Passive concepts for the wrist work because there is very little need for interaction. I believe smartwatches, or any wearable tech for that matter, will need to shed the concept of tactile input in order to serve a purpose as important as or greater than our already existing smartphones.
Wearable Tech: Will It Be Usable? (And Will It Be Marketable?)
We work with clients every day discussing how to market their brands, their products and their services. We talk about messaging and your brand – remember these questions?
- Why do you do what you do? What is the mission?
- Where do you want to be in five years? What’s the goal?
- What do you want customers to feel about your brand?
Why are the answers to these questions relevant?
We have to define the purpose – the problem being solved – by wearable technology for it to be marketable and commercially successful with a widespread audience.
Unlike many past, failed tech pieces, the smartwatch isn’t worth writing off just yet. It’s a canvas that’s intriguing, at the very least. While watches may be one form of wearable tech, what may prove more important will be the methods of tech integration into vital components of the wearable landscape such as socks, jackets and footwear. We need to venture into the wearable arena that isn’t focused on accessories or novelties.
Perhaps Google Glass is on to something as it focuses on the head and eyes. A piece of technology there makes sense because that is where a lot of our decision making is done. Our head houses our brain and is the primary area for emotional expression and visual recognition. It utilizes all five senses in relatively-close proximity. It makes sense to many people, it offers efficient solutions to problems, and thus it has potential to be more marketable.

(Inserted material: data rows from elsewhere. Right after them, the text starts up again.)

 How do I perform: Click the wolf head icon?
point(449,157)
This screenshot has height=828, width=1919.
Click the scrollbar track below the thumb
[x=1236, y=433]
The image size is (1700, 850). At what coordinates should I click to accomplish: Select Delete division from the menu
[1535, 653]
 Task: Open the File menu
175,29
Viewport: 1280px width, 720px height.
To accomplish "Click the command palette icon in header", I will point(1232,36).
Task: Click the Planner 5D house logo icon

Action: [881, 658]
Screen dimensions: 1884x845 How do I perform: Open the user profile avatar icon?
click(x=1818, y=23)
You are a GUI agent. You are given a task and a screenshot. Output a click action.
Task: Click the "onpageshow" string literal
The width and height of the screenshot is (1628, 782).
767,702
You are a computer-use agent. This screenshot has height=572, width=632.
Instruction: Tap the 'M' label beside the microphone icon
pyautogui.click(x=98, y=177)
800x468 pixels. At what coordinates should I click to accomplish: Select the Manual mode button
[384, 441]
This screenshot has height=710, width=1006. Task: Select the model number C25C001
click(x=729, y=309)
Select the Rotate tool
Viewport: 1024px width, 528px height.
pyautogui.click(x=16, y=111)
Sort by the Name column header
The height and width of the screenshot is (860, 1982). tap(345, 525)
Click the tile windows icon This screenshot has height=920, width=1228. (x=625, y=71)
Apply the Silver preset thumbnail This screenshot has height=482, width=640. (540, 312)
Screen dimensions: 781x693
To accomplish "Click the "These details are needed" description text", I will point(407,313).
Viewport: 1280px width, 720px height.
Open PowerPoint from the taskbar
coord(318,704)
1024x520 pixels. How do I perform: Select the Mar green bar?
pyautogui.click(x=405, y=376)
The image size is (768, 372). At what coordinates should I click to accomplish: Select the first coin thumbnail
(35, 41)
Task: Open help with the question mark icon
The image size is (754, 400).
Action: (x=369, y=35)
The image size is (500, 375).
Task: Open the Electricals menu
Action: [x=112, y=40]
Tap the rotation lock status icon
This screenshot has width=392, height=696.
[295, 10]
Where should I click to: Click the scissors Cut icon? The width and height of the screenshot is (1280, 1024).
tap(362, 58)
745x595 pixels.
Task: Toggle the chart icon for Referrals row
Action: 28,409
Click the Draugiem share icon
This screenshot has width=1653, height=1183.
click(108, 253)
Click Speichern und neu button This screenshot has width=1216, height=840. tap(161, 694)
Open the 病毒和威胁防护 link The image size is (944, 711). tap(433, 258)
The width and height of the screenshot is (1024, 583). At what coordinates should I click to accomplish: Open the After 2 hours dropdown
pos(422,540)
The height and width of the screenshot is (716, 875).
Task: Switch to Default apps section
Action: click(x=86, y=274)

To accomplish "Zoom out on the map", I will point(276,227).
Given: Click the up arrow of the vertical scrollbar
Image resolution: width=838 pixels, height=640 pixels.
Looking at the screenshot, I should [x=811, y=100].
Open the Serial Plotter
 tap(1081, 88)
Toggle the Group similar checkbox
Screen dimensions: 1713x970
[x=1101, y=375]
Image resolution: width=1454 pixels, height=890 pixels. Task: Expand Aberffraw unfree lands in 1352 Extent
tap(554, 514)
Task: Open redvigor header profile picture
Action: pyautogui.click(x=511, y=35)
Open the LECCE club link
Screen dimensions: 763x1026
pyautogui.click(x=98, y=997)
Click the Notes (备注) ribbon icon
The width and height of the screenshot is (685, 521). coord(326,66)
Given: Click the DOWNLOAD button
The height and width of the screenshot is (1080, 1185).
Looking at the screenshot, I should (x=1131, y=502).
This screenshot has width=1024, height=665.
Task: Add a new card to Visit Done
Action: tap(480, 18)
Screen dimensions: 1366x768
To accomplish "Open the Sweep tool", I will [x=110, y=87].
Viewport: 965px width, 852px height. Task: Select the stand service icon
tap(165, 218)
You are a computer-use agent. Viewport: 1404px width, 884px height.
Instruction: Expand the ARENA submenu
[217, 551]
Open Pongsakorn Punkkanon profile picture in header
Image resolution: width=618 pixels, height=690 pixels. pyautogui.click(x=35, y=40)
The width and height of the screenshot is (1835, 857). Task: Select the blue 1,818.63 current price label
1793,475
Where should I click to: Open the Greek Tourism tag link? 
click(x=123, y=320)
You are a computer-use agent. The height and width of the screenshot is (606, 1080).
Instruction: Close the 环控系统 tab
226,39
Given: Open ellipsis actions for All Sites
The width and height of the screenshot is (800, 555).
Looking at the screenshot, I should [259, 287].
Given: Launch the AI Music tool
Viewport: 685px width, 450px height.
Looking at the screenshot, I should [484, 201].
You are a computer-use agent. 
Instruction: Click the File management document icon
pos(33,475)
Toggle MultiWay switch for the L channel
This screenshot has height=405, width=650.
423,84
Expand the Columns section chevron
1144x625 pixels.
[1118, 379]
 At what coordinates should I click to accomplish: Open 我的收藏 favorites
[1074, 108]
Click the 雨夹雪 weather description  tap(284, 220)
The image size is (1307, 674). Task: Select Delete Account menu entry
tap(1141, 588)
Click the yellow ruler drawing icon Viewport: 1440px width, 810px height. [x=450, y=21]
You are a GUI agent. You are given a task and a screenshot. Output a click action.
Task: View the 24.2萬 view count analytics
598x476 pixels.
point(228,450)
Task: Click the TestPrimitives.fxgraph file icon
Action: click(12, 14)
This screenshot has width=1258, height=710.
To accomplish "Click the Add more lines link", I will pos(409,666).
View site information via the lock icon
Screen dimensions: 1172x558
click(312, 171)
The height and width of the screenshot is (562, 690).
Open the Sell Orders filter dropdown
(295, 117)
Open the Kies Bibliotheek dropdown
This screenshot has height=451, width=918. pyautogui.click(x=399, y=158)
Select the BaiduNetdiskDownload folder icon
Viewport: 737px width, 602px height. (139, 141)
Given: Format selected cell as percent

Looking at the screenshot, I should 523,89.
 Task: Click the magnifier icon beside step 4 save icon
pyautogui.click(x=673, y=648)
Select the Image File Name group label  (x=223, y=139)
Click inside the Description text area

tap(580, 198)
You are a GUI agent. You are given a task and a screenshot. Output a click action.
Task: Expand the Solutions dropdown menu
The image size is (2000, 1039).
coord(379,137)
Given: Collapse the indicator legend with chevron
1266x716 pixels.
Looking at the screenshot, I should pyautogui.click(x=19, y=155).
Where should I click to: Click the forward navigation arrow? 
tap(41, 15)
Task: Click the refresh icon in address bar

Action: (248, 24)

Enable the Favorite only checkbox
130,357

The more a smartwatch can infuse itself with the body and the environment, the better the chance it has to prove powerful and beneficial beyond the capabilities of existing technologies on devices found in our pockets. When we can show the benefits of the smartwatch, we will be able to market it, not just to the people watching every little move in the tech industry, but to the general public. Because it’ll be a piece of technology that has a purpose.